Hi. We are running version 2.4.0 in our infrastruc...
# ask-questions
w
Hi. We are running version 2.4.0 in our infrastructure. We tried to upgrade to 2.9.0 and 3.0.0 in the past, but we rolled back due to performance issues. We were told version 3.1.0 should be free of these issues. So, we tried to upgrade yesterday. Twice, we experienced Growthbook shutting down. Both times followed the exact same scenario. It uses much more CPU resources than version 2.4.0 (which might be expected). After a short time, the CPU utilization drops. At the same time, it stops responding. Then, memory utilization builds up, and eventually, it shuts down. So, we are back (again) at 2.4.0. We are on the enterprise plan. Is it possible to get some support to find the cause of the issue? The only (I guess) non-standard thing is that we let Growthbook log everything. We then parse the logs into metrics in Datadog. Might that be the cause? Thank you for your help.
f
Hi Jakub - can you tell me about your infrastructure?
are you on a cloud?
w
I can send you our helm chart. We have our own cluster.
f
can you DM me the name of your company too?
1
w
Hi Jakub. If done right there should be no reason you couldn't log and send metrics to datadog. We do. OpenTelemetry is built into Growthbook and is compatible with Datadog. When you say you are letting Growthbook log everything - what exactly are you doing? I can think of two reasons the logging might be an issue and could cause stats like you are seeing: 1. You are writing the logs to the same machine growthbook is running instead of forwarding it to another service.

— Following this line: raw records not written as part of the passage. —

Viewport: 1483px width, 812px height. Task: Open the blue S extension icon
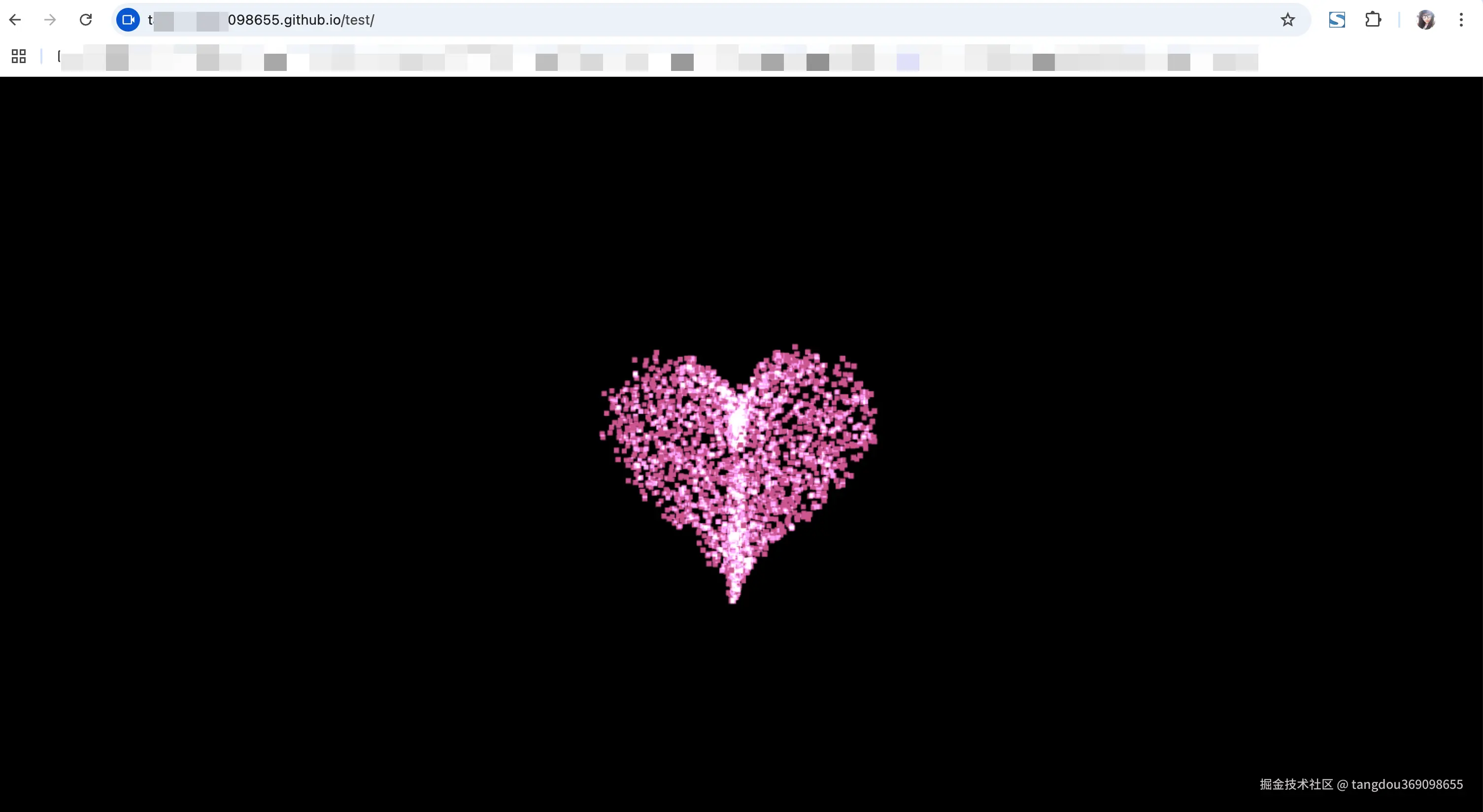point(1337,20)
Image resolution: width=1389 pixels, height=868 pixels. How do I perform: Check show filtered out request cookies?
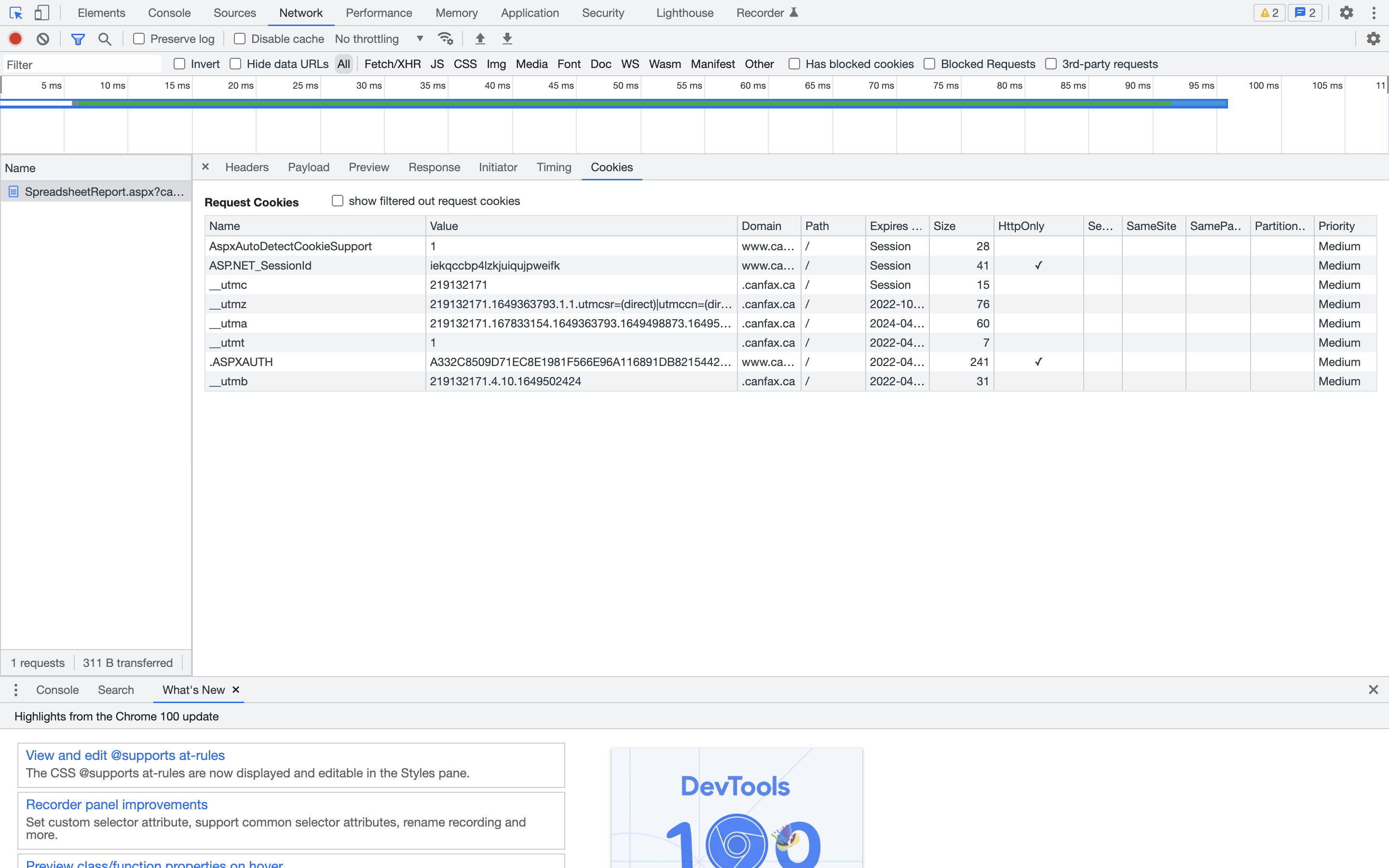click(x=338, y=200)
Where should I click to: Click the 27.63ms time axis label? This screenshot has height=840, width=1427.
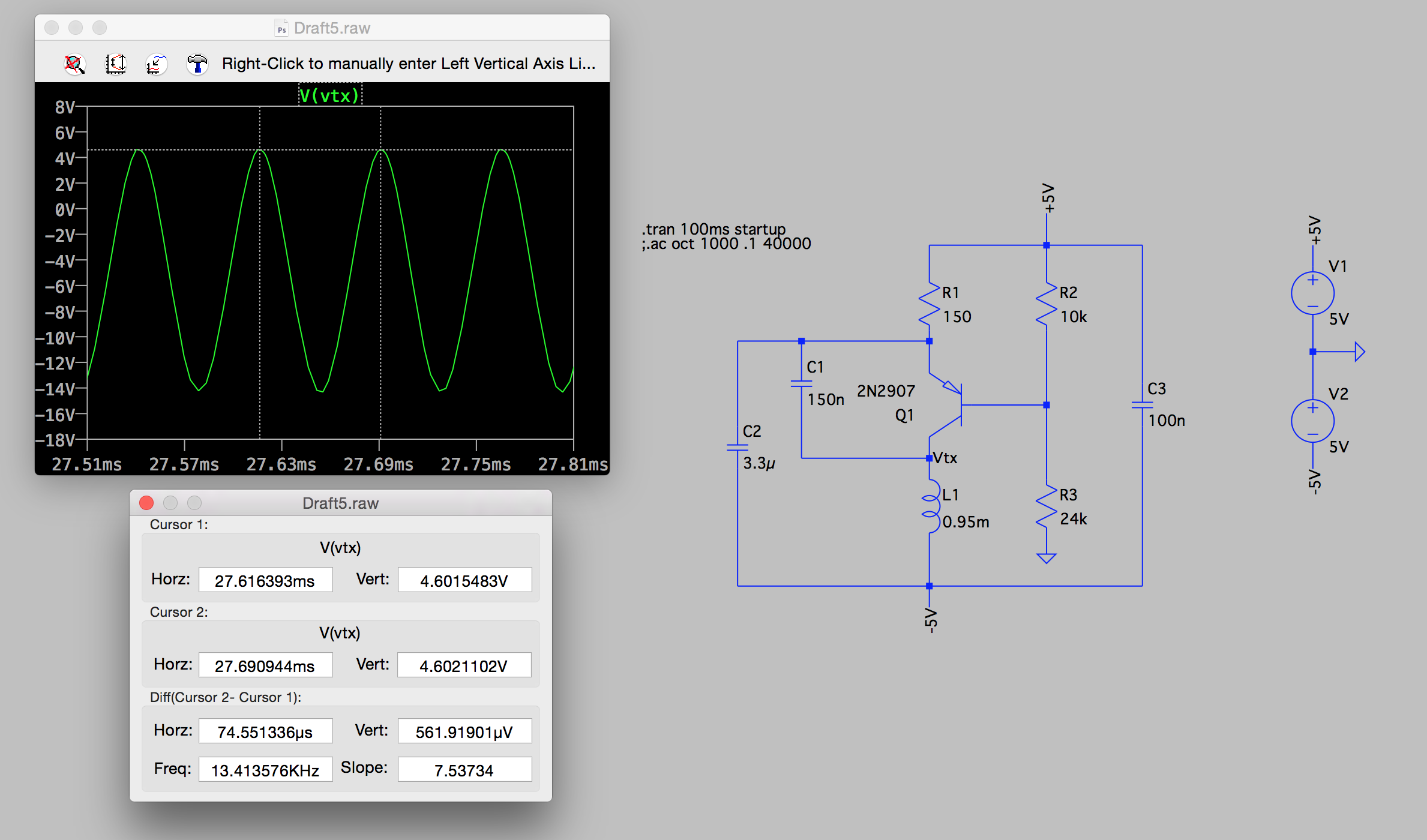[x=281, y=464]
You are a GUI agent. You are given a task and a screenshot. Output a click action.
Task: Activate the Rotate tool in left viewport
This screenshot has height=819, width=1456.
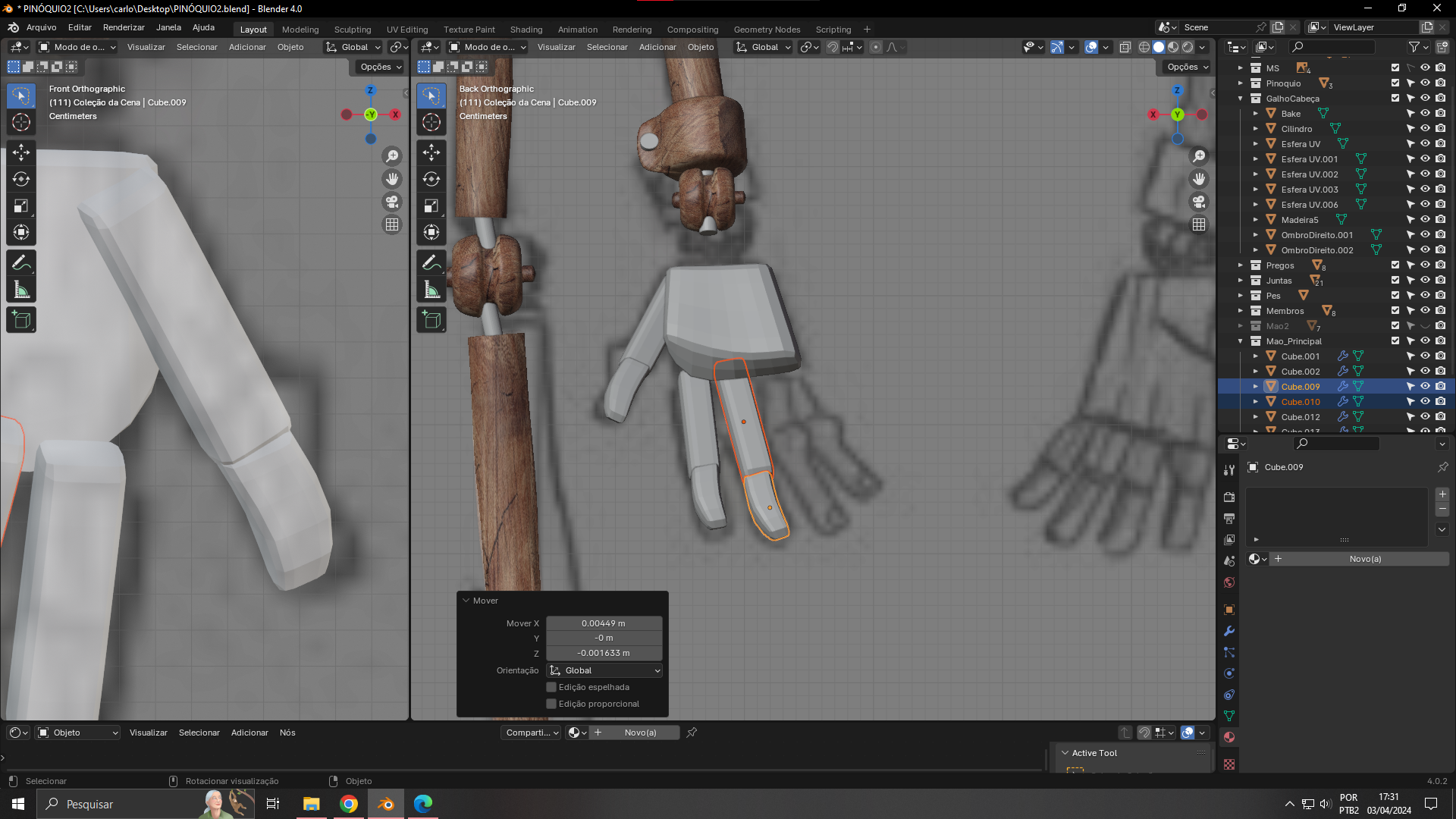(x=21, y=179)
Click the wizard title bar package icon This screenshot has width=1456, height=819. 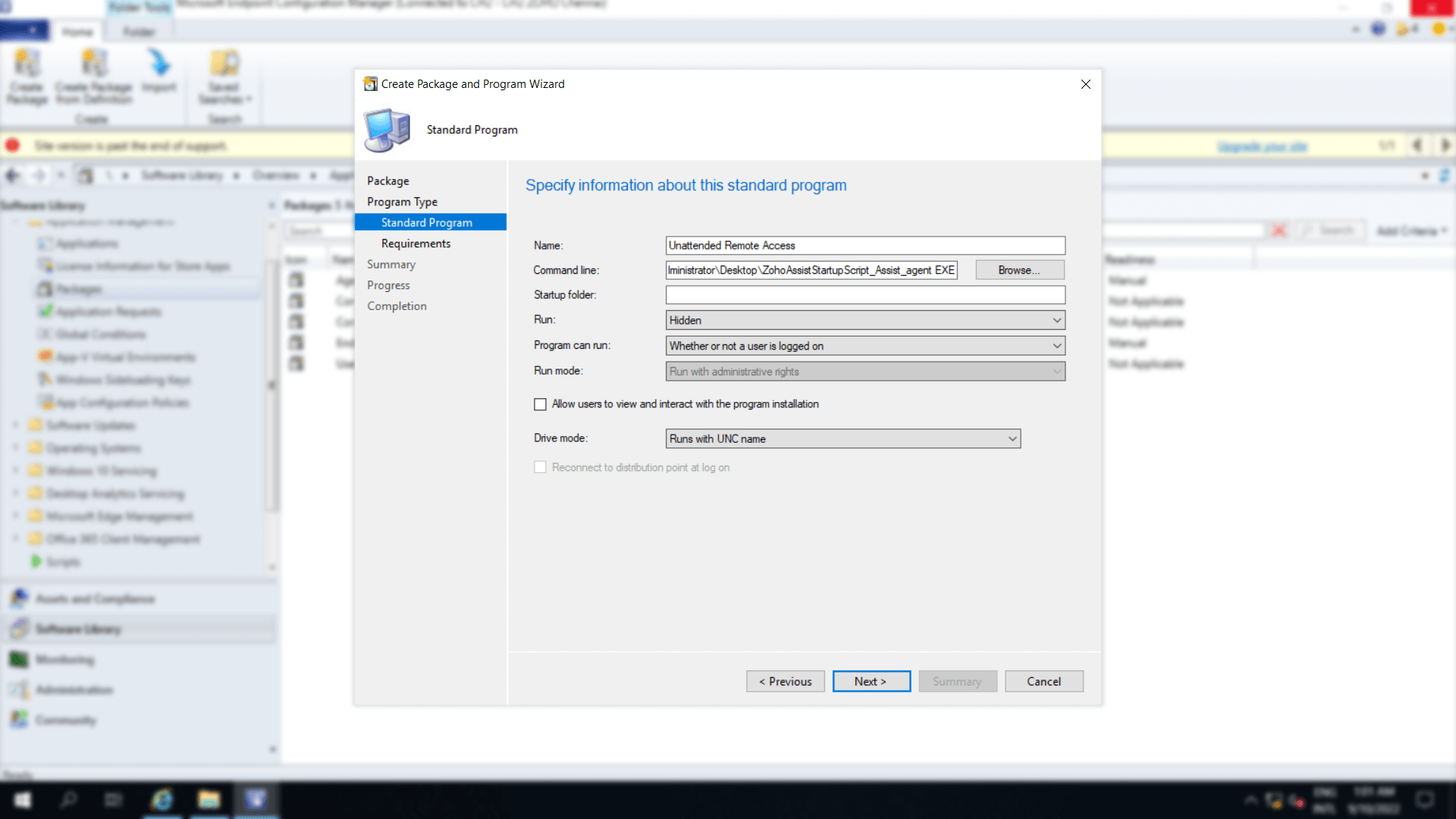click(370, 84)
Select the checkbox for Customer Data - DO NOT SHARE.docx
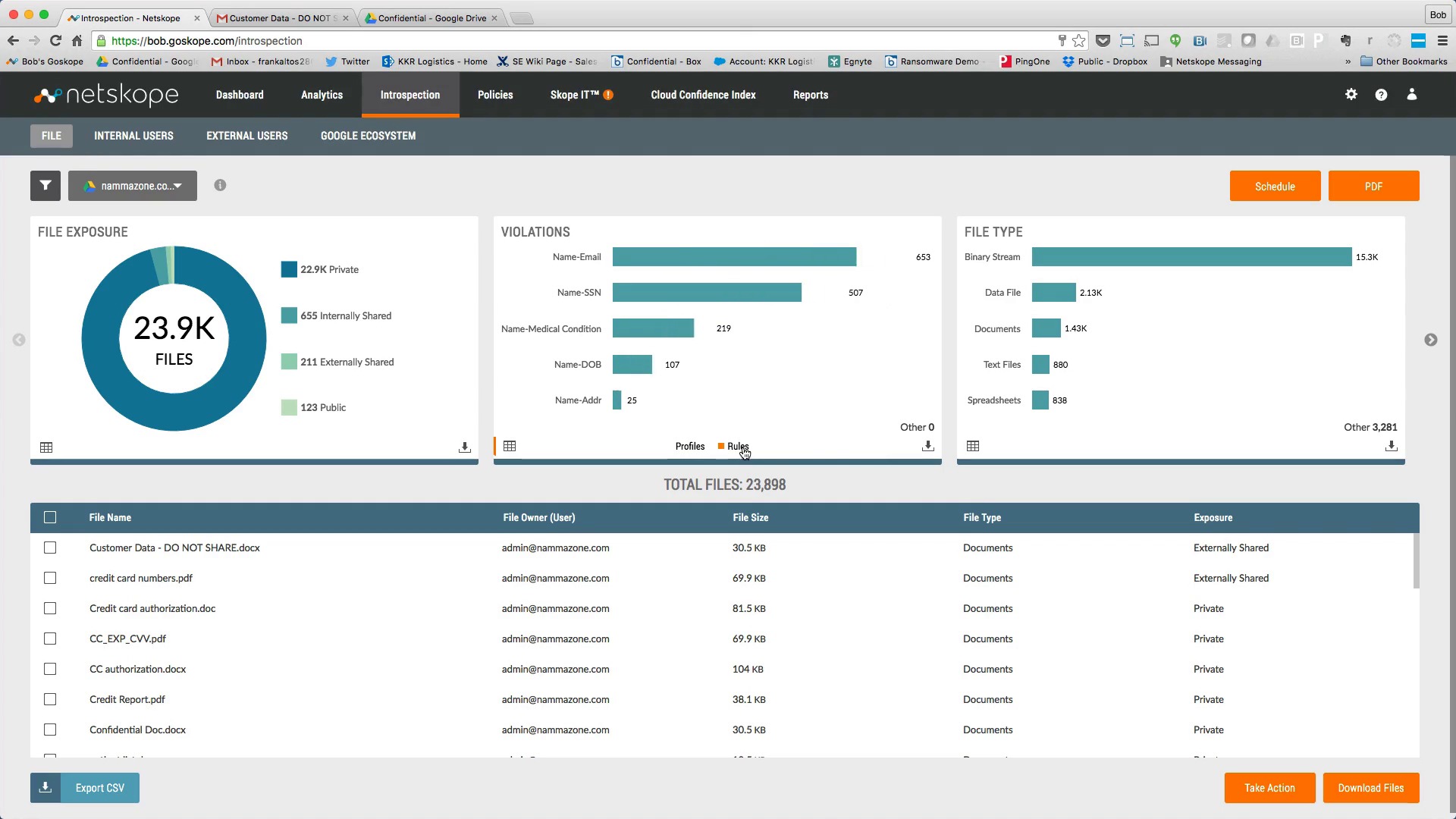The image size is (1456, 819). point(50,548)
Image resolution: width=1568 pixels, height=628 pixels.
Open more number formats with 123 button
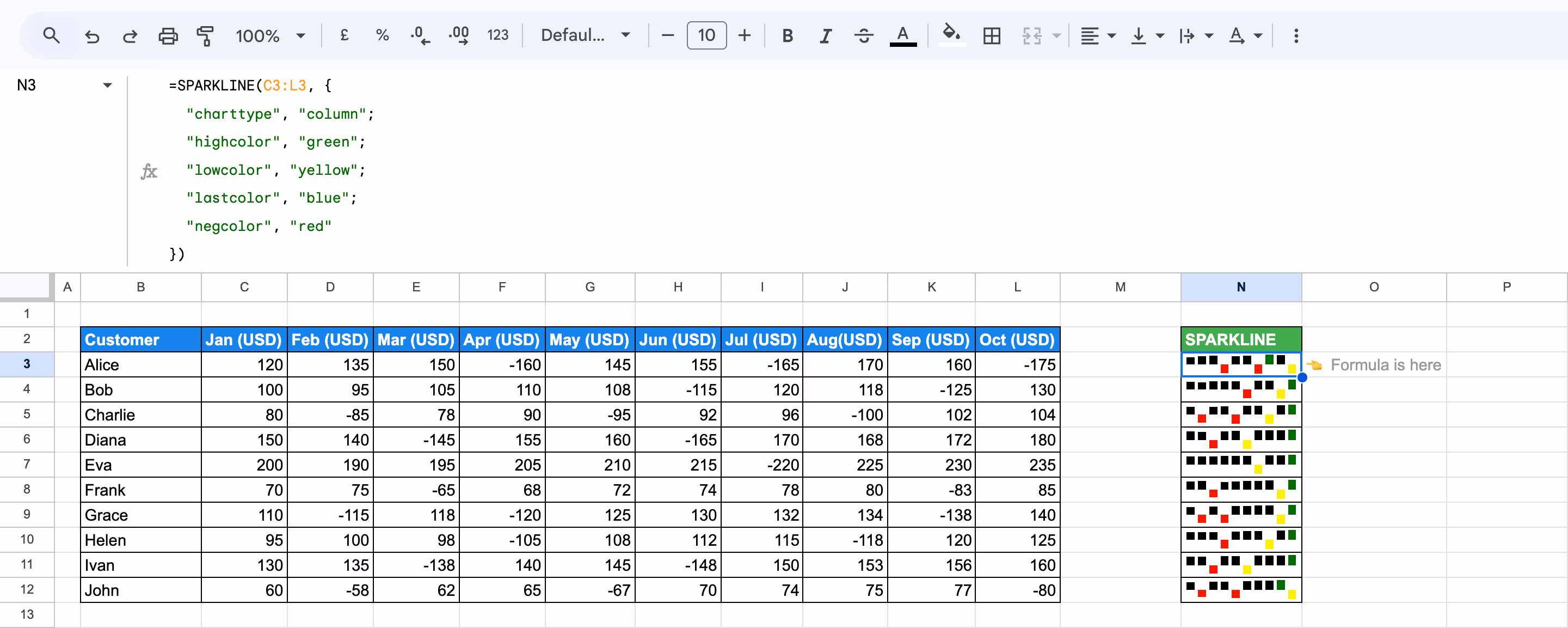tap(498, 35)
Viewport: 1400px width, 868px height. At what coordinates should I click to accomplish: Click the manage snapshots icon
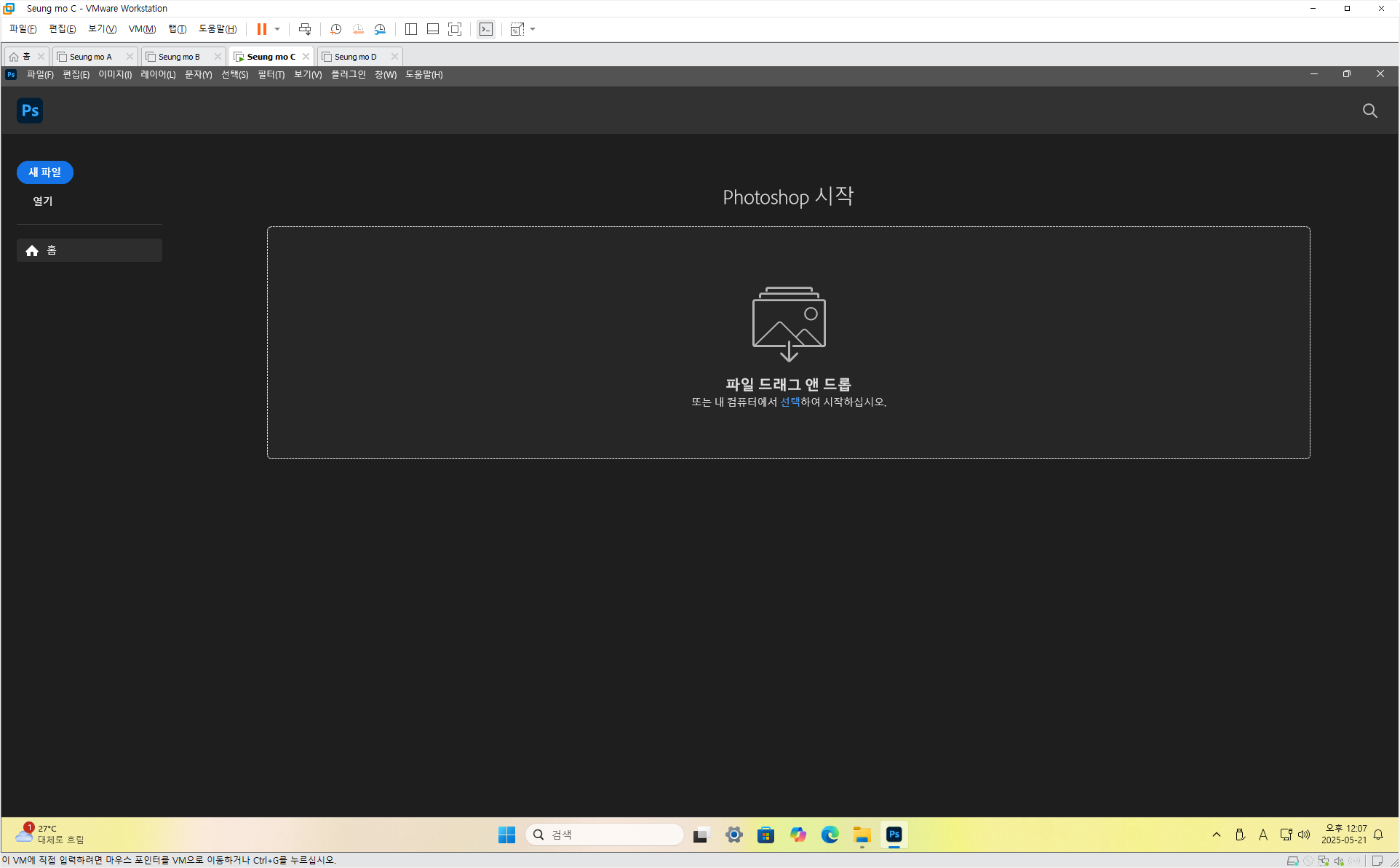(380, 29)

The machine you are using is running out of disk space, and writing to the disk slows down. Processes build up waiting to write to the disk. The OS continually swaps between the processes seeing who can write to the disk next until the machine dies. 2. There is some bug in Growthbook that is unique to your situation, or something specially that you are doing that breaks logging. The logging itself dies throwing a log message, which then dies and throws a log message, etc... Every new request that comes in sets off this chain, the end result is that the server is doing nothing but writing logs. Given that these are possible plausible scenarios, it makes sense to look into whether disk space is an issue, and then try running Growthbook without logging to see if it things perform better. It is clear to me though from the graph you sent that this is not a performance issue with Growthbook in the sense that a specific route can't handle the amount of experiments/metrics you have, but rather that there is some bug in Growthbook or in your setup such that there is some feedback loop happening that causes the server to go off the rails.
👀 1
Let me know how it goes and if you are still seeing the servers crash I can help to dig deeper.